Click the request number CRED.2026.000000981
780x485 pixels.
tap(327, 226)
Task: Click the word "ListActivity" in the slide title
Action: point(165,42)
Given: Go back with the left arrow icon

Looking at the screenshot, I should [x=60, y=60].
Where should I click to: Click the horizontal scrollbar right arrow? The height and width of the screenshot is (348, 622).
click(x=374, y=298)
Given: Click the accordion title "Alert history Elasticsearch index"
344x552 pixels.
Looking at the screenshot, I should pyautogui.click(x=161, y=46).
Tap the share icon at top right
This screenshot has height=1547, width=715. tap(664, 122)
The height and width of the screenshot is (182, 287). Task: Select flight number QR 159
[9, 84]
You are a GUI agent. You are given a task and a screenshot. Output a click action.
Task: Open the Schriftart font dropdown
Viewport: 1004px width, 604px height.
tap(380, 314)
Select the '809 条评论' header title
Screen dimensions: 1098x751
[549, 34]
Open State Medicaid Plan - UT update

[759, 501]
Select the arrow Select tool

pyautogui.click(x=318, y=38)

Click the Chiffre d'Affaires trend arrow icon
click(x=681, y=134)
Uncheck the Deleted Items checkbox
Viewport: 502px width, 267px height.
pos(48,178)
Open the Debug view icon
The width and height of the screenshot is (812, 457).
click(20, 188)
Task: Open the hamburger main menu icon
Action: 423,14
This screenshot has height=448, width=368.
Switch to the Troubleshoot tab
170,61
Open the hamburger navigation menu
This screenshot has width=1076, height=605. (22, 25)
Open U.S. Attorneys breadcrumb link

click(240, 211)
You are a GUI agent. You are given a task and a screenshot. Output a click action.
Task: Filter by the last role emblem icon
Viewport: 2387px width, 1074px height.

####

Copy the lines above exactly, leaving every word as it is.

Click the request number CRED.2026.000000981
780x485 pixels.
tap(327, 226)
Task: Click the word "ListActivity" in the slide title
Action: point(165,42)
Given: Go back with the left arrow icon

Looking at the screenshot, I should [x=60, y=60].
Where should I click to: Click the horizontal scrollbar right arrow? The height and width of the screenshot is (348, 622).
click(x=374, y=298)
Given: Click the accordion title "Alert history Elasticsearch index"
344x552 pixels.
Looking at the screenshot, I should pyautogui.click(x=161, y=46).
Tap the share icon at top right
This screenshot has height=1547, width=715. tap(664, 122)
The height and width of the screenshot is (182, 287). Task: Select flight number QR 159
[9, 84]
You are a GUI agent. You are given a task and a screenshot. Output a click action.
Task: Open the Schriftart font dropdown
Viewport: 1004px width, 604px height.
tap(380, 314)
Select the '809 条评论' header title
Screen dimensions: 1098x751
[549, 34]
Open State Medicaid Plan - UT update

[759, 501]
Select the arrow Select tool

pyautogui.click(x=318, y=38)

Click the Chiffre d'Affaires trend arrow icon
click(x=681, y=134)
Uncheck the Deleted Items checkbox
Viewport: 502px width, 267px height.
pos(48,178)
Open the Debug view icon
The width and height of the screenshot is (812, 457).
click(20, 188)
Task: Open the hamburger main menu icon
Action: 423,14
This screenshot has height=448, width=368.
Switch to the Troubleshoot tab
170,61
Open the hamburger navigation menu
This screenshot has width=1076, height=605. (22, 25)
Open U.S. Attorneys breadcrumb link

click(240, 211)
You are a GUI agent. You are given a task and a screenshot. Output a click action.
Task: Filter by the last role emblem icon
Viewport: 2387px width, 1074px height.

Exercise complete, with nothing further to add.